Le point de vue de la conférence était double : nous avons besoin d’une approche globale pour donner du sens et relier ingénierie pédagogique et ingénierie de la compétence. Mais nous avons aussi besoin de descendre dans les détails pour opérationnaliser et dégager les critères et indicateurs de la compétence.
un détour par la simulation en santé, technique et de formation et d’évaluation, nous a aidé à élaborer quelques règles de conduite pédagogique nécessaire pour toute situation d’apprentissage par l’activité.
Le statut de l’erreur dans le cadre de l’approche par les compétences a été beaucoup discuté. Le débat a été prétexte à promouvoir un outil de débriefing et d’évaluation : l’arbre des causes accompagné de ses points pivots.

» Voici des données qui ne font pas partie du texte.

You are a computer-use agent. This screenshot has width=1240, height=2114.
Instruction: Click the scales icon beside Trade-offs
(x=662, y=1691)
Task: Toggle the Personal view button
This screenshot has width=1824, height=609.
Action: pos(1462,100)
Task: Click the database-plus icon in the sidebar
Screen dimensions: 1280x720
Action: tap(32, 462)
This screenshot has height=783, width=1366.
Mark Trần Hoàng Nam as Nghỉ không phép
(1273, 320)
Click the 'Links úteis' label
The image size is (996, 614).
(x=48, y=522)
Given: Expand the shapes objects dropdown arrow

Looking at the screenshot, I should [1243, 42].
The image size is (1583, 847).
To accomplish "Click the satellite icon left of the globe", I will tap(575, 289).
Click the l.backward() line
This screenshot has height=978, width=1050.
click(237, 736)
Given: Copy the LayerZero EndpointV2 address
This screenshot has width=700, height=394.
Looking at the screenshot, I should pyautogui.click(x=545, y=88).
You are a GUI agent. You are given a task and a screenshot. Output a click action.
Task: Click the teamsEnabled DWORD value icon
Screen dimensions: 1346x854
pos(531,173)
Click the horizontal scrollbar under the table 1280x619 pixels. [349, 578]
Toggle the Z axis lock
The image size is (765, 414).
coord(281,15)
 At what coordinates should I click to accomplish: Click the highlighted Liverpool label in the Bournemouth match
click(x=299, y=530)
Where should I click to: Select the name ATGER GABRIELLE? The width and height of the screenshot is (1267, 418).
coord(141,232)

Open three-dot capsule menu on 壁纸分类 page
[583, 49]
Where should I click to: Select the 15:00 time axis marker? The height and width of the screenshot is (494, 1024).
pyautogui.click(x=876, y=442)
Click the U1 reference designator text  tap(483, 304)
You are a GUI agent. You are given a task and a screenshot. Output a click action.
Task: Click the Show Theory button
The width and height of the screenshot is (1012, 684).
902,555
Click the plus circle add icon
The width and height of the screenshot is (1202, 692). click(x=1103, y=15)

En conclusion, il était nécessaire d’interroger les limites de l’évaluation, à travers une éthique de l’évaluation en situation. Que pouvons nous en attendre vraiment ? Quelles préconisations méthodologiques sommes-nous amenés à considérer ?
La tâche devant les formateurs est assez exaltante : il s’agit rien de moins que de reconstruire une nouvelle formation sans faire table rase de l’ancienne tout en œuvrant ouvertement dans le cadre de l’approche par les compétences. Un beau défi, comme chaque fois.